WHAT NEEDS TO BE DONE:
In the data below, write out the lines from the one with "You are a GUI" to the one with "[x=581, y=166]", swapping "screenshot" for "snapshot" and leaving everything else the same.

AVAILABLE RECORDS:
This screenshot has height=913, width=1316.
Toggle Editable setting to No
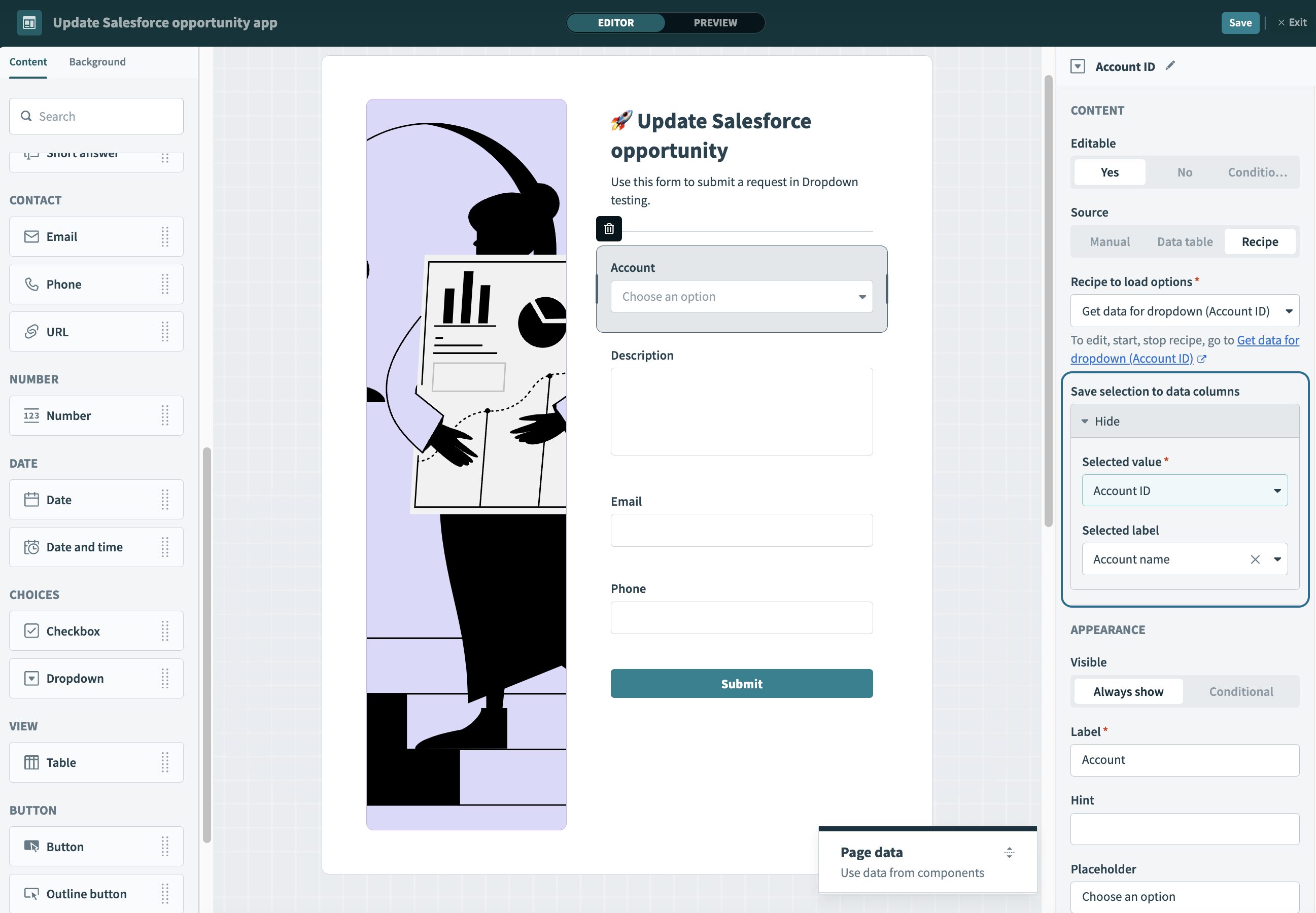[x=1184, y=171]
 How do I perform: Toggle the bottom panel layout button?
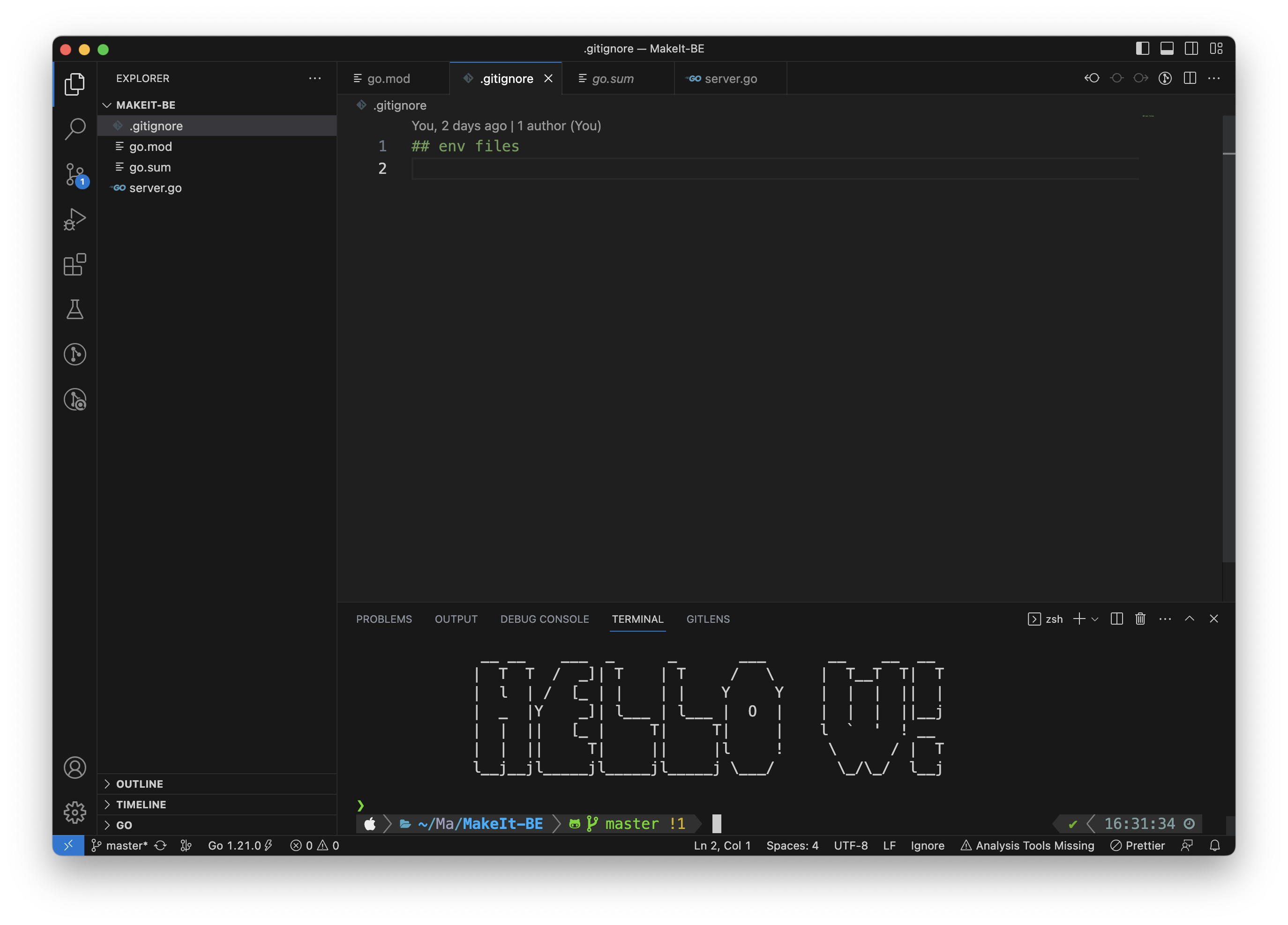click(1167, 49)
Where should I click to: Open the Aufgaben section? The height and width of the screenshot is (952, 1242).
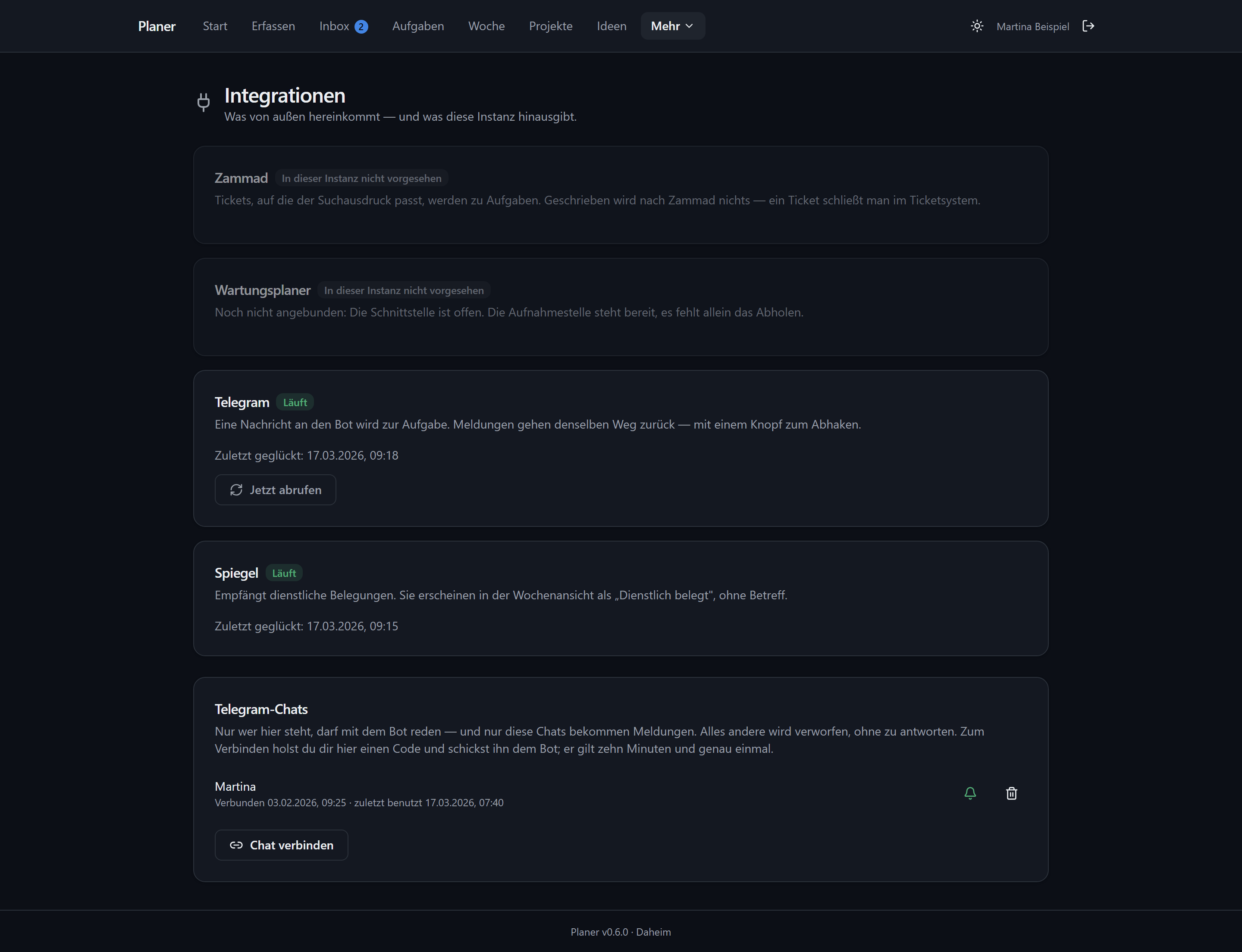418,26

...

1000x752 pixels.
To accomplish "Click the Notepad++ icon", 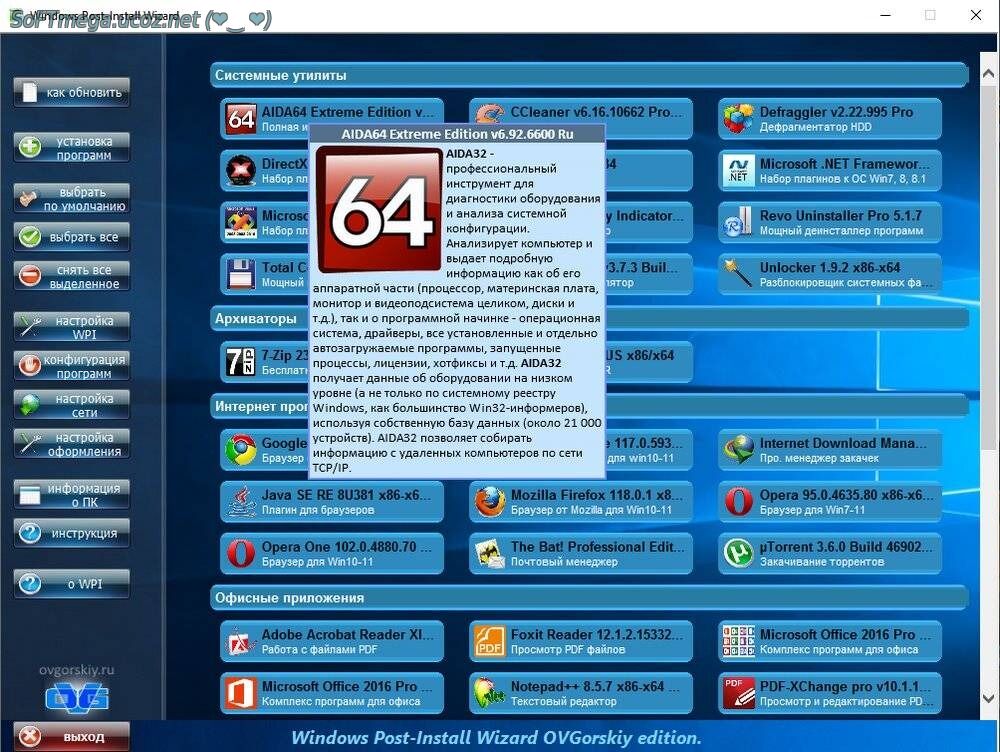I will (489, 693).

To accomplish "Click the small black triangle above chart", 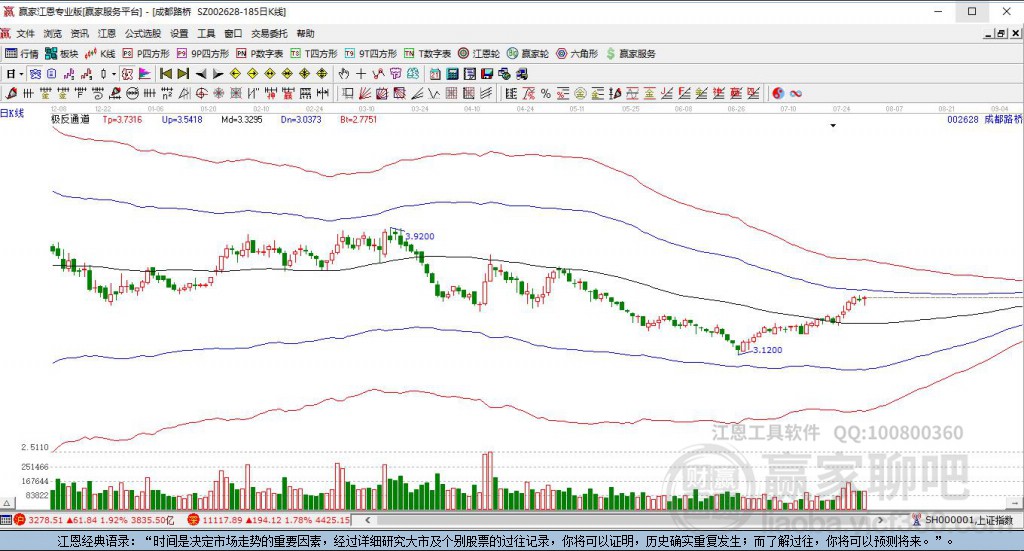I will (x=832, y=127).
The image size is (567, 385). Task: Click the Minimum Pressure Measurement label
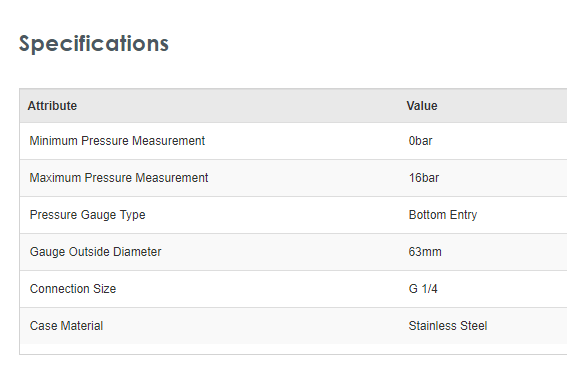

* * *

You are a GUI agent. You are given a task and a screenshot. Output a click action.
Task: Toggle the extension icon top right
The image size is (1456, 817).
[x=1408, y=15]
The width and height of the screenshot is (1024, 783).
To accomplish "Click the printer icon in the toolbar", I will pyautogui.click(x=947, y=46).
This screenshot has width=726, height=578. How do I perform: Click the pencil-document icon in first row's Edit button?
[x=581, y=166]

SOLUTION BELOW:
You are a GUI agent. You are given a task and a snapshot. Output a click action.
Task: Toggle the extension icon top right
The image size is (1456, 817).
[x=1408, y=15]
The width and height of the snapshot is (1024, 783).
To accomplish "Click the printer icon in the toolbar", I will pyautogui.click(x=947, y=46).
This snapshot has width=726, height=578. How do I perform: Click the pencil-document icon in first row's Edit button?
[x=581, y=166]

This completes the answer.